## What the task asks
Find all the lines in the material below with the word "second", and copy them.

## Extracted material
========================================

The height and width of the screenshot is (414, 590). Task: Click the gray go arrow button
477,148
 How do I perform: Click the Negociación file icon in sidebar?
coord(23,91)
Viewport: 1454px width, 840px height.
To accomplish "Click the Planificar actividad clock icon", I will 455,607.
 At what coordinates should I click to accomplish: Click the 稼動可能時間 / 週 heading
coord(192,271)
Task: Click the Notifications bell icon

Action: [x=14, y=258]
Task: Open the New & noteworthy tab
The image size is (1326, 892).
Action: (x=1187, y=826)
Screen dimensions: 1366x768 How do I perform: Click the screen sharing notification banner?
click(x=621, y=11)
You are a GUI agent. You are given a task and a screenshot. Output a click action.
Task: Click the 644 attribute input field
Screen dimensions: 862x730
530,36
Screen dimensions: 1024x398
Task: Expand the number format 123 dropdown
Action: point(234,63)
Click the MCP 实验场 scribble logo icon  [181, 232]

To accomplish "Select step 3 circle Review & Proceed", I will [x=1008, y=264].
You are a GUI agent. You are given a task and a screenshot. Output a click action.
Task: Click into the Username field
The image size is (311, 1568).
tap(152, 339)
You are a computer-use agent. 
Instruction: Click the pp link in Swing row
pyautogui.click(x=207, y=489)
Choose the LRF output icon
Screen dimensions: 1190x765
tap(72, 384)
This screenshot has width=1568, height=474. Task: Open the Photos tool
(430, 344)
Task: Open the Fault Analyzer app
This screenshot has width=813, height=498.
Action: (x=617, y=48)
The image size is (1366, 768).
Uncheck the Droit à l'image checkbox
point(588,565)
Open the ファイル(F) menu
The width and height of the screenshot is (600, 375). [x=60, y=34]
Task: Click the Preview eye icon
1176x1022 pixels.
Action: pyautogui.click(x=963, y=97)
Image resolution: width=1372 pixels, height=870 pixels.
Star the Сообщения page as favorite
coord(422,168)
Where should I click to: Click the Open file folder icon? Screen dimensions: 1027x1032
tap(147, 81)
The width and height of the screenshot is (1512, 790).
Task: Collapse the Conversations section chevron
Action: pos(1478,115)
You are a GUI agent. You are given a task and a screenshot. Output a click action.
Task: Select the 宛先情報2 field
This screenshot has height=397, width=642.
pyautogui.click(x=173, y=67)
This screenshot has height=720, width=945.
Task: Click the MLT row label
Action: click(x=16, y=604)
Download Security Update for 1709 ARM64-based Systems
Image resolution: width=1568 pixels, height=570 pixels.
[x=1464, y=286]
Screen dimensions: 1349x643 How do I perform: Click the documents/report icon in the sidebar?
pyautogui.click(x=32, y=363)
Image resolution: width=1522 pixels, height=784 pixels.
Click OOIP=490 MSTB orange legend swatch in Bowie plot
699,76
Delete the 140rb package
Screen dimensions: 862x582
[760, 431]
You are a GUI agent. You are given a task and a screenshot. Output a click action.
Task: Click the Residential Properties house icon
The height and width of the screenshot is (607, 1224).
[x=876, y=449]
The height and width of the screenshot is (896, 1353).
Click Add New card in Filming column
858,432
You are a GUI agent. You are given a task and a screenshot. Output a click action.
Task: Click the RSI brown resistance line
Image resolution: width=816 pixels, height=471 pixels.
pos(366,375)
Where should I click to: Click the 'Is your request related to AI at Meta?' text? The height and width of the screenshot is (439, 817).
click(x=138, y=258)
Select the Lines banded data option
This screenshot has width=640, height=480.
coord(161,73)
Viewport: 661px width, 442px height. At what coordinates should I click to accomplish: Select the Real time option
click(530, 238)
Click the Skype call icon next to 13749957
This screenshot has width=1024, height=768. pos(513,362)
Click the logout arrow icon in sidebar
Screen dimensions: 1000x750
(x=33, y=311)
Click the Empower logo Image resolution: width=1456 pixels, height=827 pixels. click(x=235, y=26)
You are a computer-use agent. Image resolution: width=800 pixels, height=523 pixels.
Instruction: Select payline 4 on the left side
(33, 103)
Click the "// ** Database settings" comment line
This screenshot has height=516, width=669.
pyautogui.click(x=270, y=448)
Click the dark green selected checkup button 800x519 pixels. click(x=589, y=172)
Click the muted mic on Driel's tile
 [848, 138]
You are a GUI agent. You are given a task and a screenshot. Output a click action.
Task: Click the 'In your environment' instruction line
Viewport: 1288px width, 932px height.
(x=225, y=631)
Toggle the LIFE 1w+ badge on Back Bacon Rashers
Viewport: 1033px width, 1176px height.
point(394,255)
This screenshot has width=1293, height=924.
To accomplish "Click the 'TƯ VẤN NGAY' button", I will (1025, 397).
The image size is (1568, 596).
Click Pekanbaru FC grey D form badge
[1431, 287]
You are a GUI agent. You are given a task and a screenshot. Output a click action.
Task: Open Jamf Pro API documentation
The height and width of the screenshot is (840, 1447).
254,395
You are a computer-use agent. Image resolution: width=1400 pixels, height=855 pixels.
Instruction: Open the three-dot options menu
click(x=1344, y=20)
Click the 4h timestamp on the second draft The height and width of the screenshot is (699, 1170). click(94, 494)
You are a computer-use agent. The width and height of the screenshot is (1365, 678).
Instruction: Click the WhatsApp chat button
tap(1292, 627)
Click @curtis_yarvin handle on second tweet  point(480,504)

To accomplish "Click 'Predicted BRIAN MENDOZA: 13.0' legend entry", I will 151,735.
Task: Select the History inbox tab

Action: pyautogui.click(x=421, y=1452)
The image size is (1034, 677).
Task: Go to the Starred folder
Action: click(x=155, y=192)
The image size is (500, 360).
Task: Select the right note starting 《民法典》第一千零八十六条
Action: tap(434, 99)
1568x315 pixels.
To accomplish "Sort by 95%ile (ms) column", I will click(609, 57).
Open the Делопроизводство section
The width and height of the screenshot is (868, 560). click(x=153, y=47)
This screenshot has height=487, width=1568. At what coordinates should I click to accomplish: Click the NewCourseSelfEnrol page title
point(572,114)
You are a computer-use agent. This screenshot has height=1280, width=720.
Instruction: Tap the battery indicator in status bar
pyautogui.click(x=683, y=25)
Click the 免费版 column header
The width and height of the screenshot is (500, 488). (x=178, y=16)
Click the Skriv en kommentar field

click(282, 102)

========================================

## Answer section
Click the 4h timestamp on the second draft The height and width of the screenshot is (699, 1170). click(94, 494)
Click @curtis_yarvin handle on second tweet  point(480,504)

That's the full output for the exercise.